* Start Material for this exercise *
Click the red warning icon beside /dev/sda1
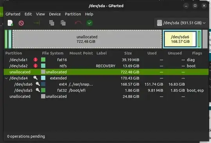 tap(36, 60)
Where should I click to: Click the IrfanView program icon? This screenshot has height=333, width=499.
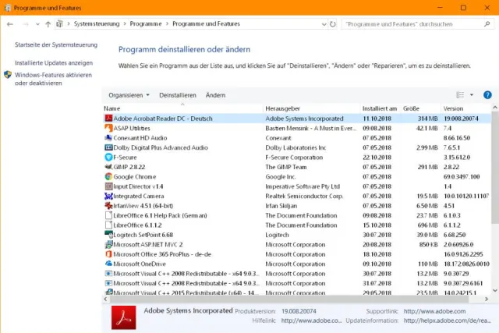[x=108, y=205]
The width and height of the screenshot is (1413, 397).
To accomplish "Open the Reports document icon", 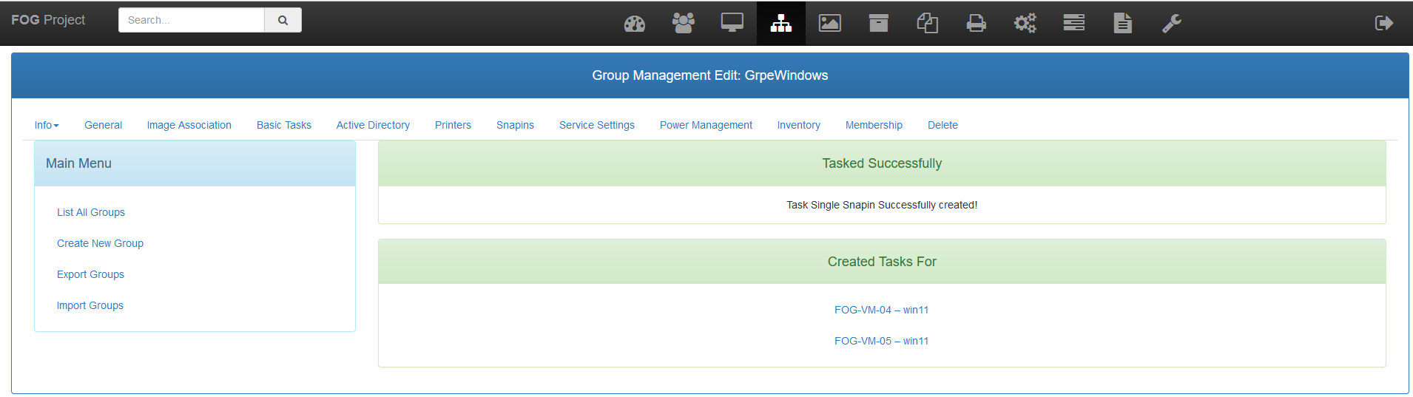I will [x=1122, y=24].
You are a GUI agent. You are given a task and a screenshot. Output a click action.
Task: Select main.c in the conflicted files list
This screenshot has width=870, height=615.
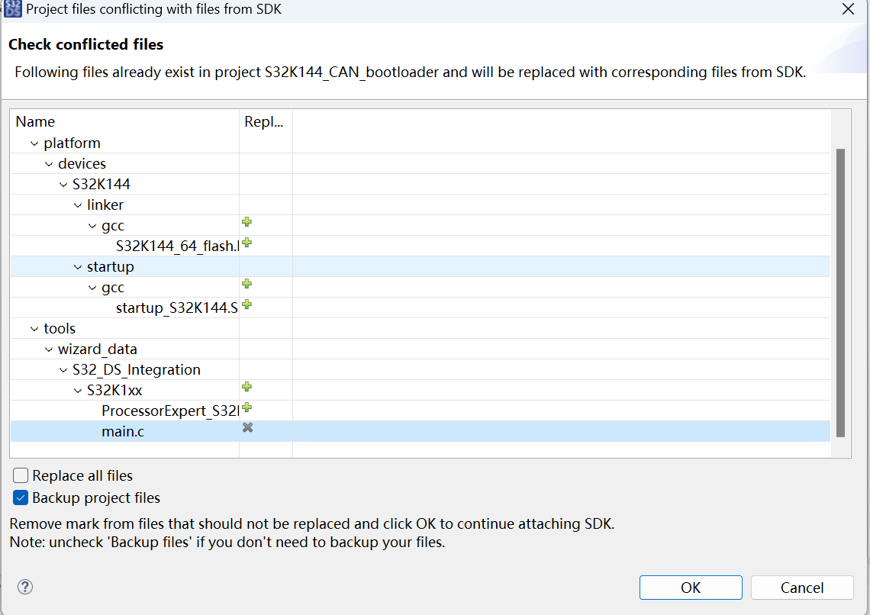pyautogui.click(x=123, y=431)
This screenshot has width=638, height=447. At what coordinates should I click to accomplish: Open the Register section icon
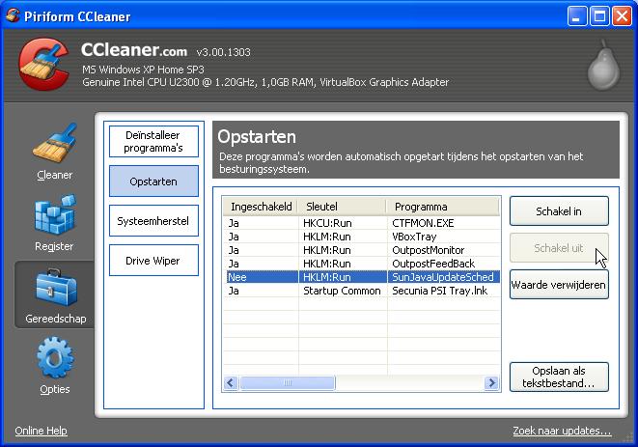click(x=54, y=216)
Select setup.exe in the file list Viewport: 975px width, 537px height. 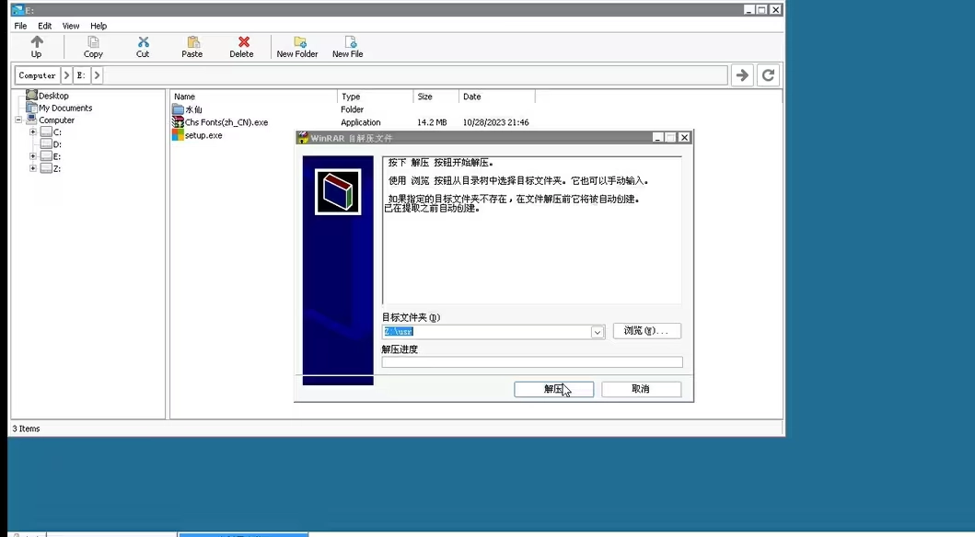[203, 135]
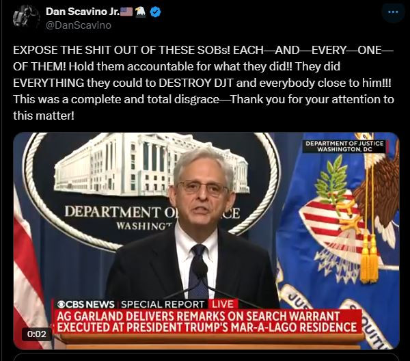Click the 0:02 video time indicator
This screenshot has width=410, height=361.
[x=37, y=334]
* End Material for this exercise *
Job: Reproduce the part of the records that opens at their very start and closes with the line containing "[x=108, y=205]", both ends included. Leave the pictures out of your answer.

Answer to the problem:
Click the red warning icon beside /dev/sda1
 tap(36, 60)
Where should I click to: Click the IrfanView program icon? This screenshot has height=333, width=499.
[x=108, y=205]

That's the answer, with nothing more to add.